WRITTEN INSTRUCTION. Reproduce the data verbatim from the line containing "The height and width of the screenshot is (484, 861)." through the line containing "coordinates (198, 268).", with both lines included. Leave the pictures out of your reproduction.

Entries on where items are shown:
-- Start --

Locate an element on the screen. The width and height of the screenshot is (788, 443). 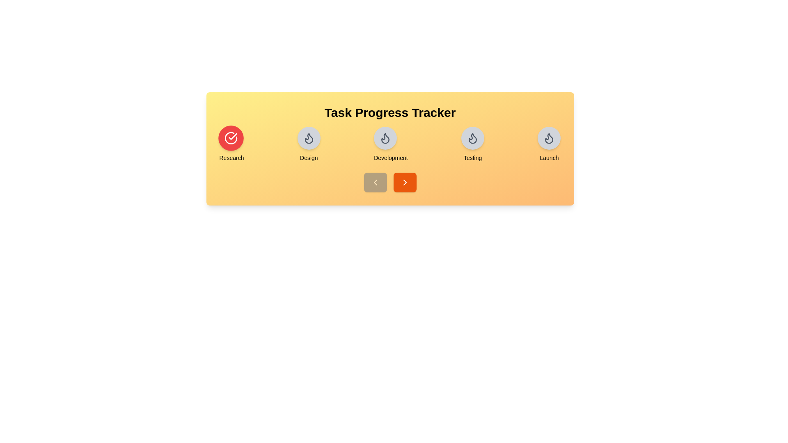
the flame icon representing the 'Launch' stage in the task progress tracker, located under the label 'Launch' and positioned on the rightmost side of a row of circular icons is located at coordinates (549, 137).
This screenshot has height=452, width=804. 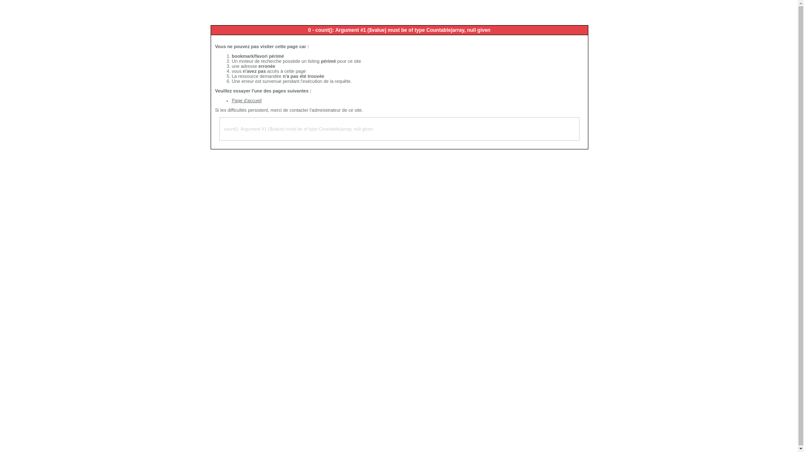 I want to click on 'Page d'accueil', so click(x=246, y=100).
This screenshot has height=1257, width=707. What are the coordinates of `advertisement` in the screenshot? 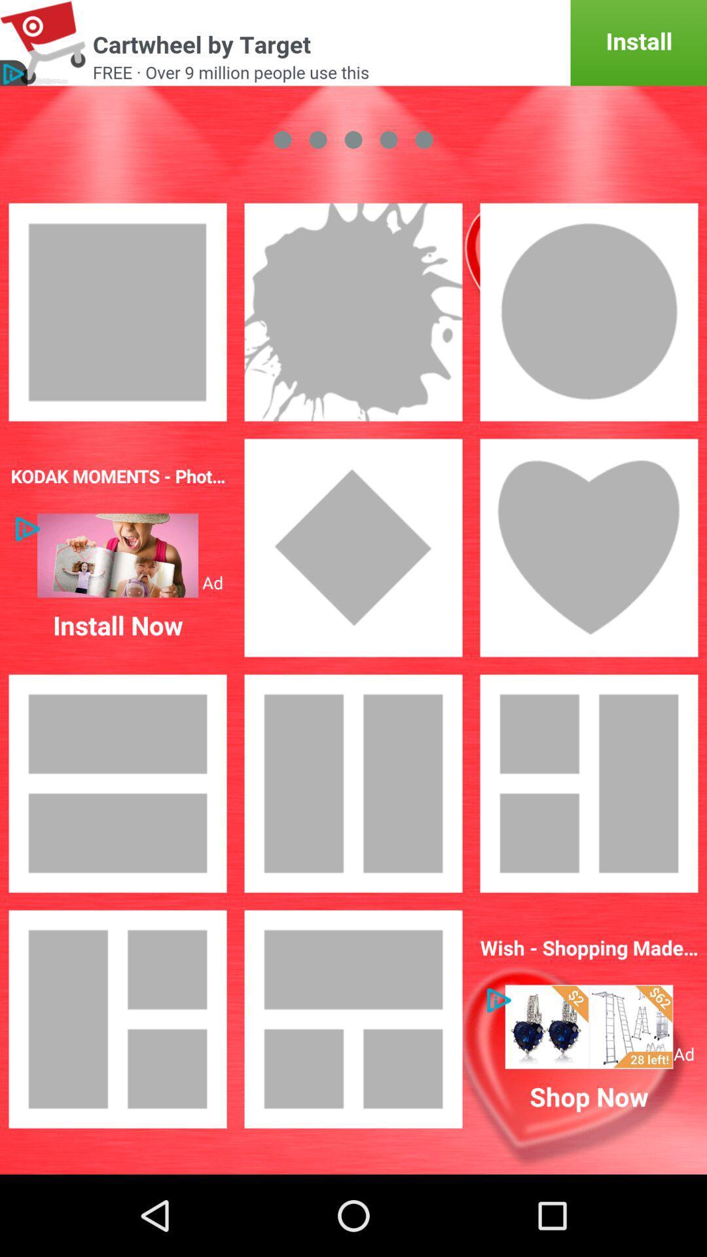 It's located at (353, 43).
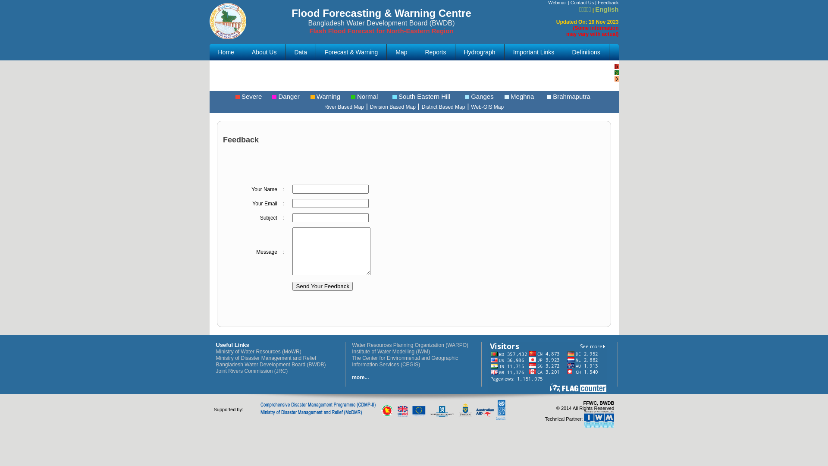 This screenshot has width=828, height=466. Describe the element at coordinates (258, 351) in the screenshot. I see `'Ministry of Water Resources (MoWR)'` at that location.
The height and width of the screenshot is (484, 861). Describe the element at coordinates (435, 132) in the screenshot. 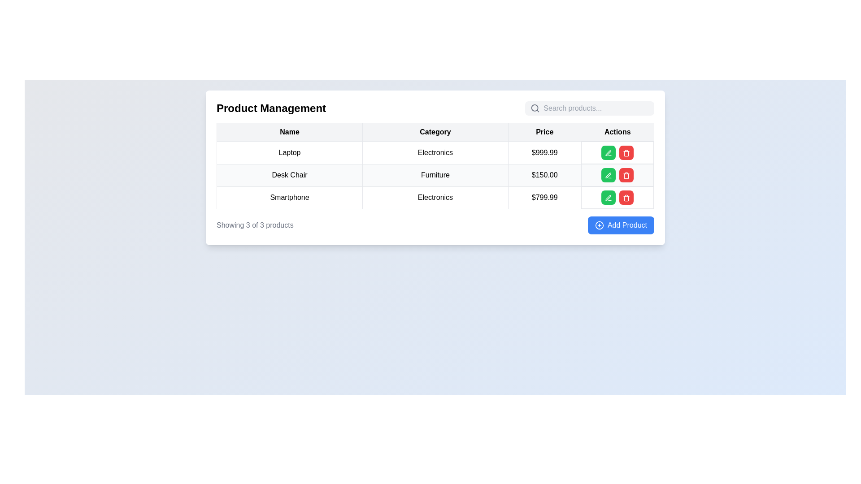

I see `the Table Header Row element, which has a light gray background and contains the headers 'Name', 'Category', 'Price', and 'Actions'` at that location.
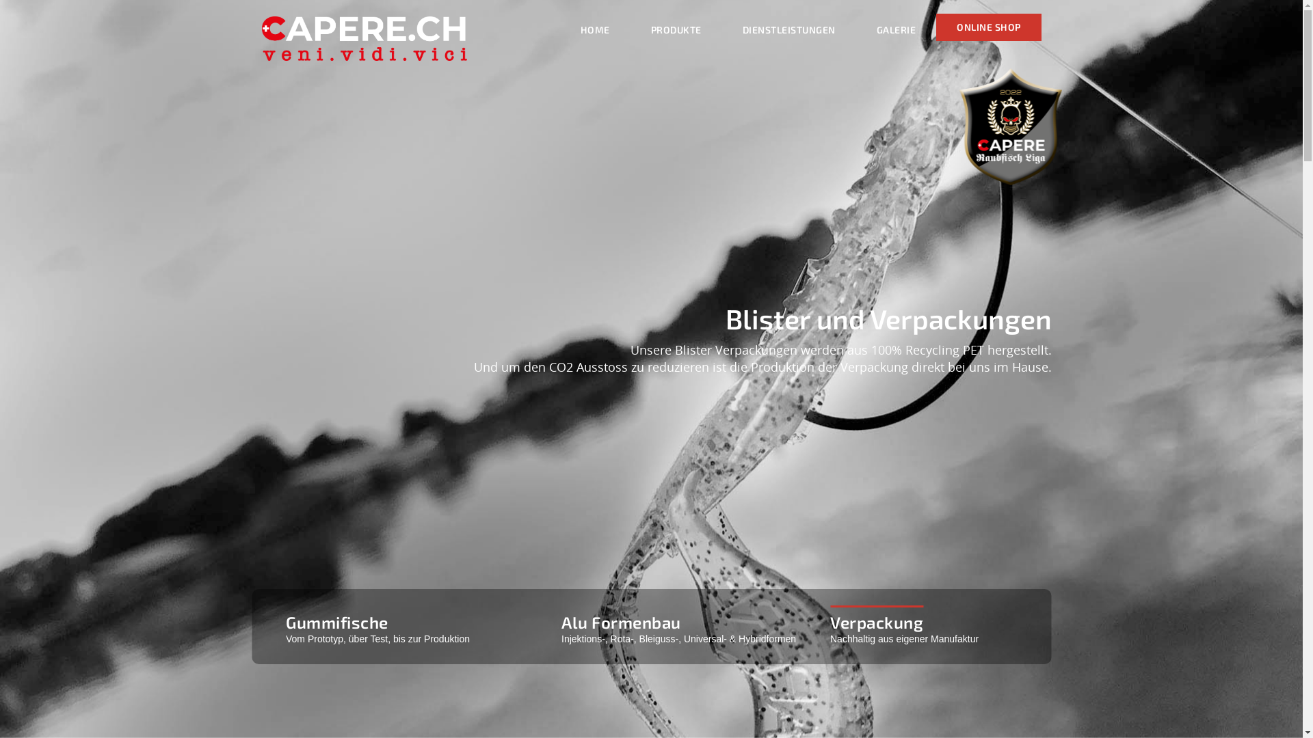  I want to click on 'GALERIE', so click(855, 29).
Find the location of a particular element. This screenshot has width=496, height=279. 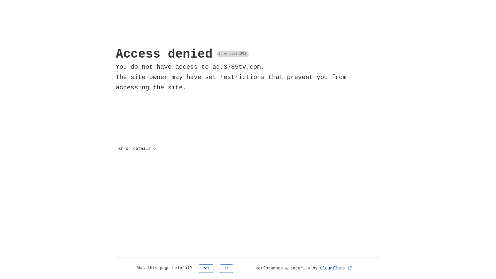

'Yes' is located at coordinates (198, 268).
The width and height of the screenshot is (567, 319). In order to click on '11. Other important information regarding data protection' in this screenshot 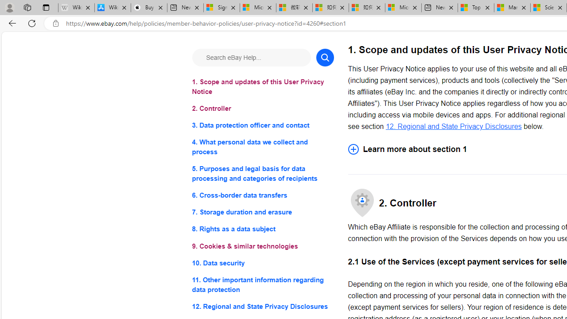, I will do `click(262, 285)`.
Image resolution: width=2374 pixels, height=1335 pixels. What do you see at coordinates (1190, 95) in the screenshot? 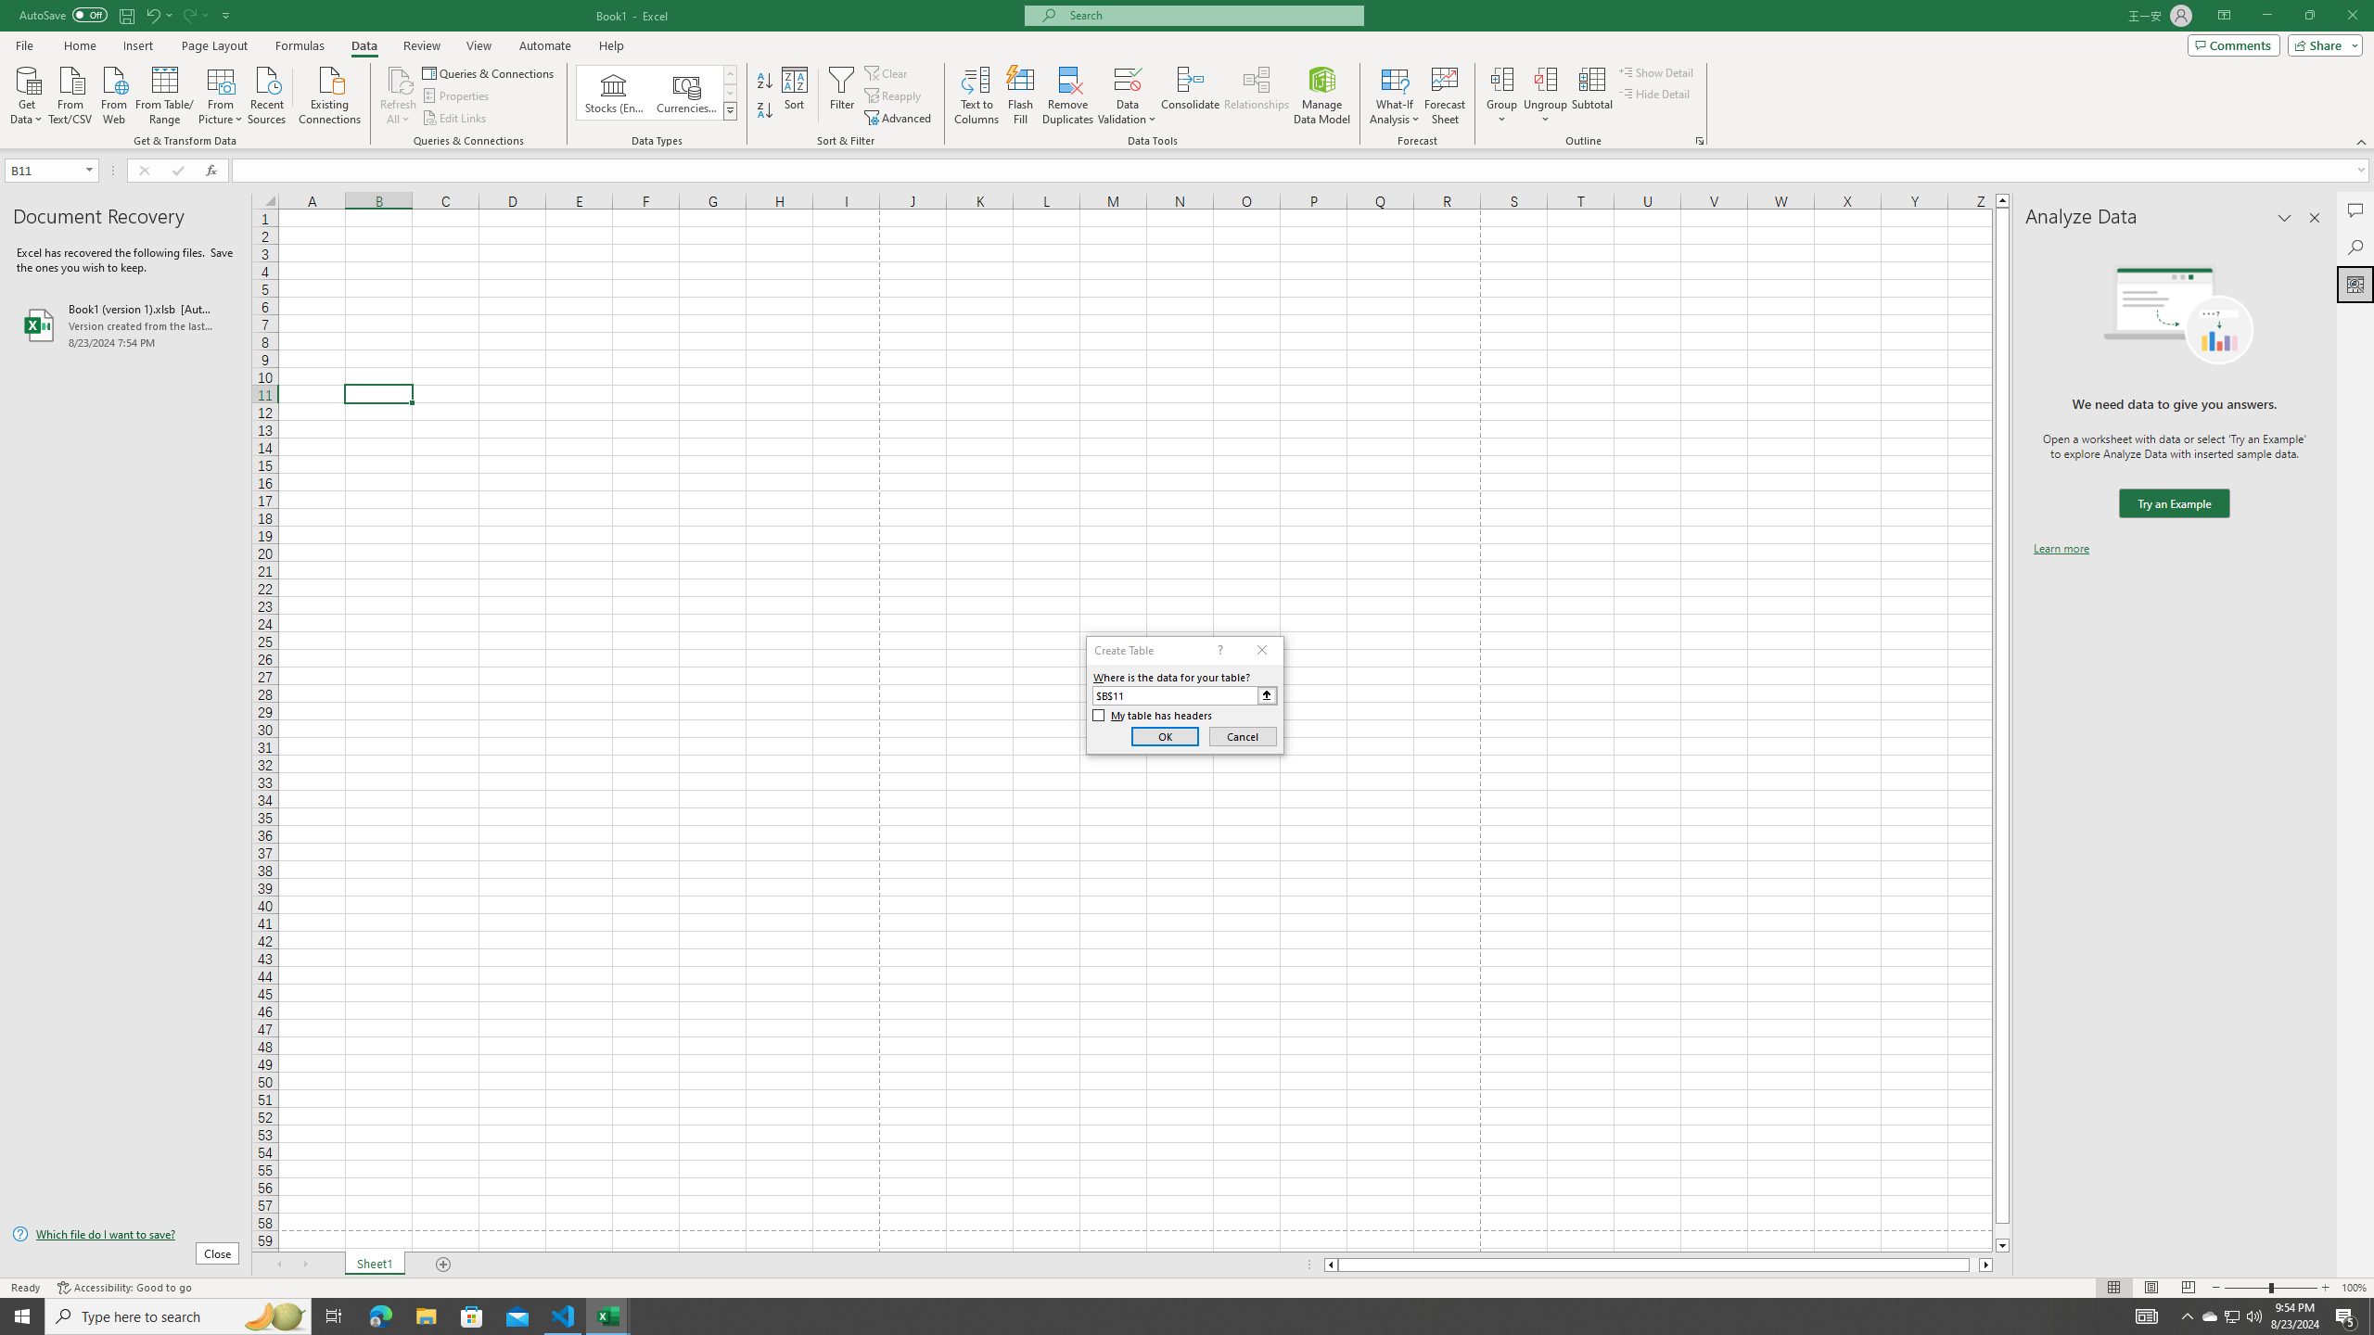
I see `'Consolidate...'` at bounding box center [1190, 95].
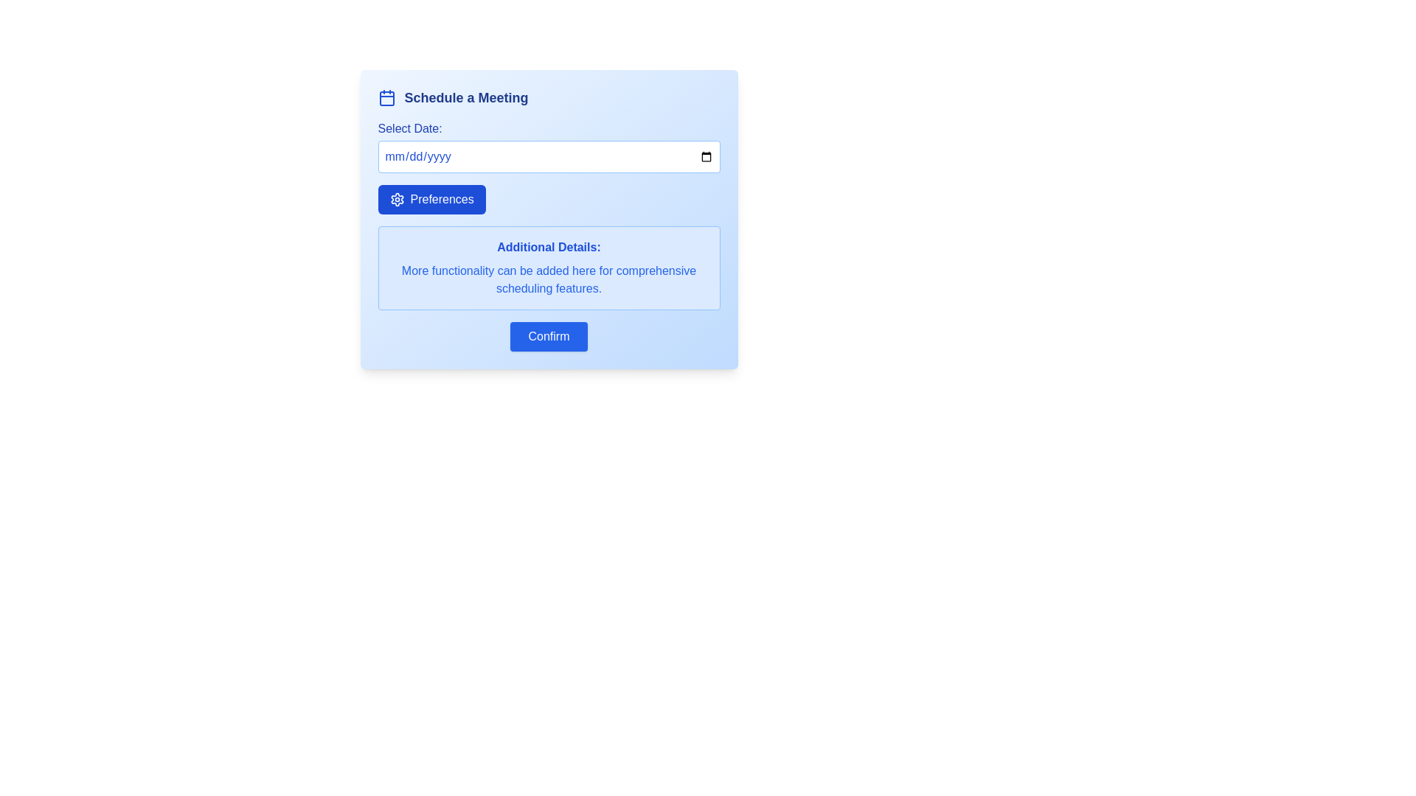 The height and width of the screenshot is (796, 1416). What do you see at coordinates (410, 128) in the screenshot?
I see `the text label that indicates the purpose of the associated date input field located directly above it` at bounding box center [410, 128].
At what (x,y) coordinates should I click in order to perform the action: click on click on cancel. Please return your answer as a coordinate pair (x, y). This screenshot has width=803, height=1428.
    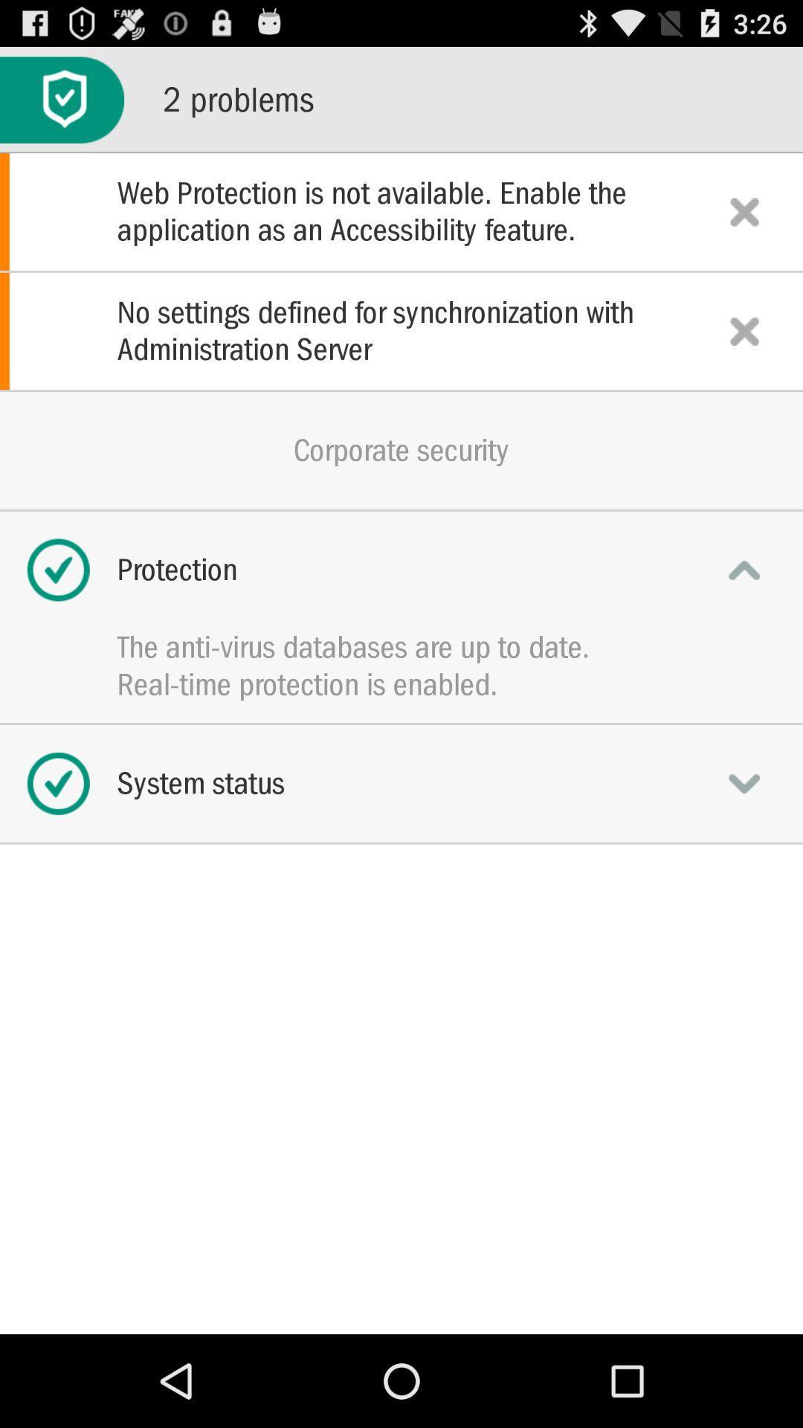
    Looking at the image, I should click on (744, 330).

-- End --

SOLVED PROBLEM.
The height and width of the screenshot is (484, 861). Describe the element at coordinates (435, 132) in the screenshot. 

I see `the Table Header Row element, which has a light gray background and contains the headers 'Name', 'Category', 'Price', and 'Actions'` at that location.
  I want to click on 'GALERIE', so click(855, 29).
Find the location of a particular element. This screenshot has width=496, height=279. 

'Yes' is located at coordinates (198, 268).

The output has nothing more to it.